Campus censorship: read the ‘gay marriage’ blog post that got Professor John McAdams sacked at Marquette University

by | 11th, February 2015

More on how university is all about being compliant and comfortable. Marquette University are censoring the speakers:

Professor John McAdams is being stripped of tenure by Marquette University for writing a blog post that administrators characterize as inaccurate and irresponsible.

Inaccuaray is bad form. But irresponsible? How? Says who?

McAdams is 69-year-old, a Harvard Ph.D. who taught courses on American politics and public policy.

Marquette University Dean Richard C. Holtz, explains:

The incident that McAdams blogged about happened on October 28, 2014. Cheryl Abbate, a graduate student in philosophy who was leading a class called Theory of Ethics, was teaching undergraduates about John Rawls . She asked for examples of current events to which Rawlsian philosophy could be applied.

“One student offered the example of gay marriage as something that Rawls’ Equal Liberty Principle would allow because it would not restrict the liberty of others and therefore should not be illegal. Ms. Abbate noted that this was a correct way to apply Rawls’ Principle and is said to have asked ‘does anyone not agree with this?’ Ms. Abbate later added that if anyone did not agree that gay marriage was an example of something that fits the Rawls’ Equal Liberty Principle, they should see her after class.”
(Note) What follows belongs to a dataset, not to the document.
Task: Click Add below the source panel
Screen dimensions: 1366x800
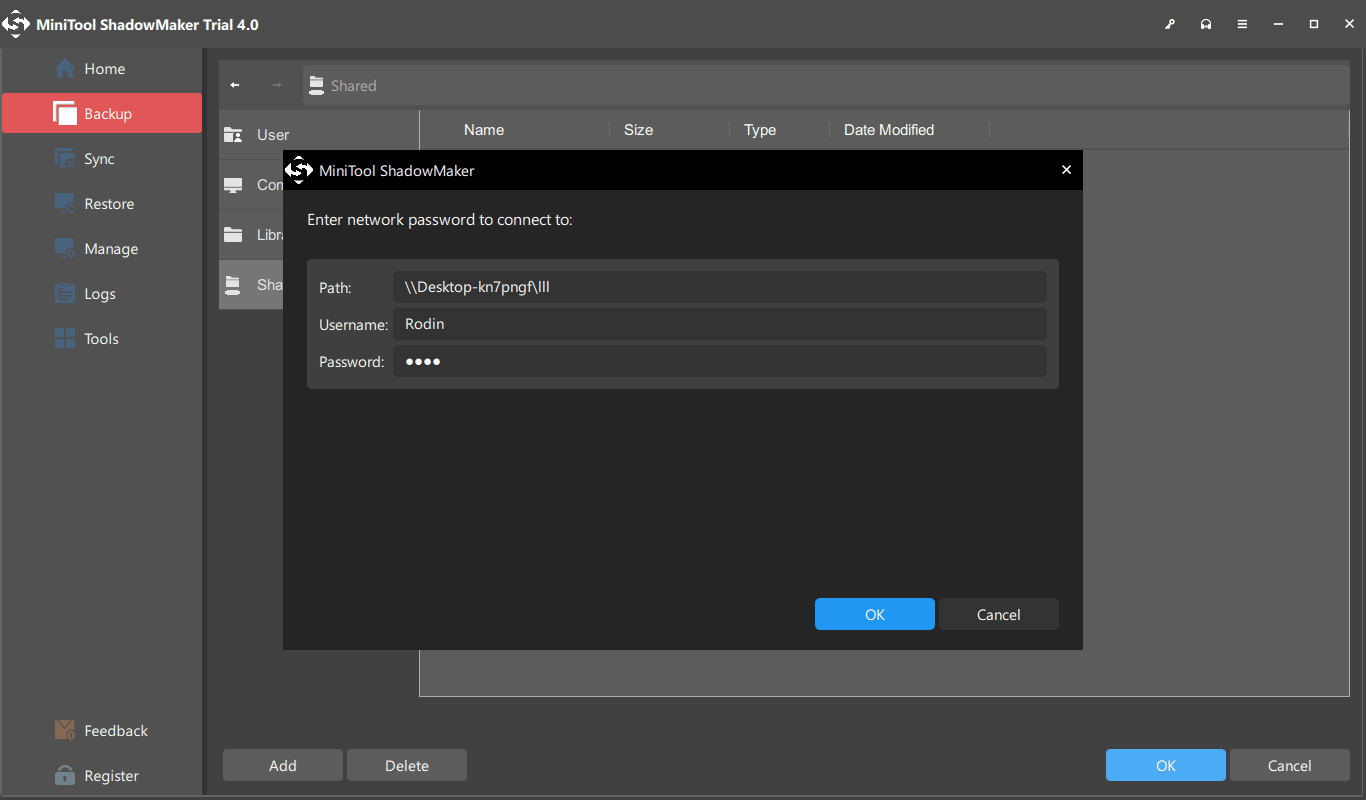Action: [282, 764]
student accepted. And she recorded the chat which is sneaky. But modern technology will out:

 

MCAdams letter

 

Conor Friesderdof looks at the recorded exchange:

Student: I have to be completely honest with you, I don’t agree with gay marriage. There have been studies that show that children that are brought up in gay households do a lot worse in life such as test scores, in school, and in the real world. So, when you completely dismiss an entire argument based off of your personal views, it sets a precedent for the classroom that “oh my God, this is so wrong; you can’t agree with this, you’re a horrible person if you agree with this.” And that’s what came off. And I have to say I am very personally offended by that.

Abbate: Ok.

Student: And I would stress for you in your professional career going forward, you’re going to be teaching for many more years, that you watch how you approach those issues because when you set a precedent like that because you are the authority figure in the classroom, people truly do listen to you.

Abbate: Ok, I’m going to stop you right there. The question was about gay marriage. So, if you’re going to bring statistics up about you know single people can adopt children, right? You don’t have to be married.

Student: Yes.

Abbate: So gay marriage has nothing to do with the adoption of children.

Student: I know and one of the reasons why I’m against gay marriage is because that gay couples are allowed to adopt.

Abbate: Ok. Do you realize as an individual you can adopt a child on your own and then have a relationship with someone? Even if it’s not legal.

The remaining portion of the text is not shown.